When you have intellectual property (IP) to protect, you want to know exactly what sort of protections offer the coverage you need for your unique product.
A trademark is one of the most common forms of IP protection. But what exactly is it?
What is a trademark?
The United States Patent and Trademark Office goes into detail about the basics of trademarks. A trademark typically gets used for goods. Servicemarks, which serve a similar purpose, see use for services rather than goods.
A trademark provides legal protections for your brand, while also identifying the source of any goods or services you provide. It also provides protection against fraud and counterfeiting, which are major problems, especially in the goods industry.

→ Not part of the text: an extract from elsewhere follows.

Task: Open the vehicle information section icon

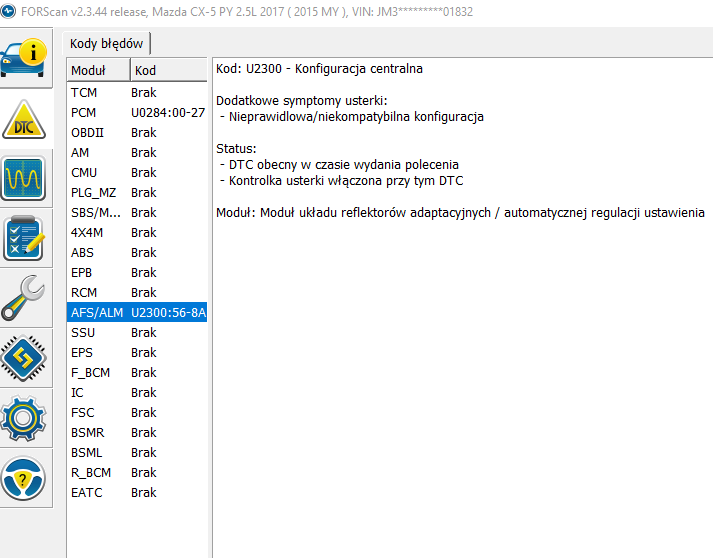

What is the scope of protection?
You cannot register a phrase, word, symbol or design as a trademark unless you can show which goods or services get identified by the trademarked item.
You do not have to limit your trademark to one good or service. You can also use a trademark to protect both goods and services.
If you apply for more goods and services than you currently use or intend to use in the future, your application will likely end up denied.
Why should you register a trademark?
Having a trademark holds multiple benefits. A few of them include a legal presumption that you own the trademark and have free use of it, use of the federal trademark registration symbol, and a record of registration with the U.S. Customs and Border Protection to keep counterfeit goods from getting imported.
Altogether, these serve as good protection for those who wish to maintain their competitive edge in the market.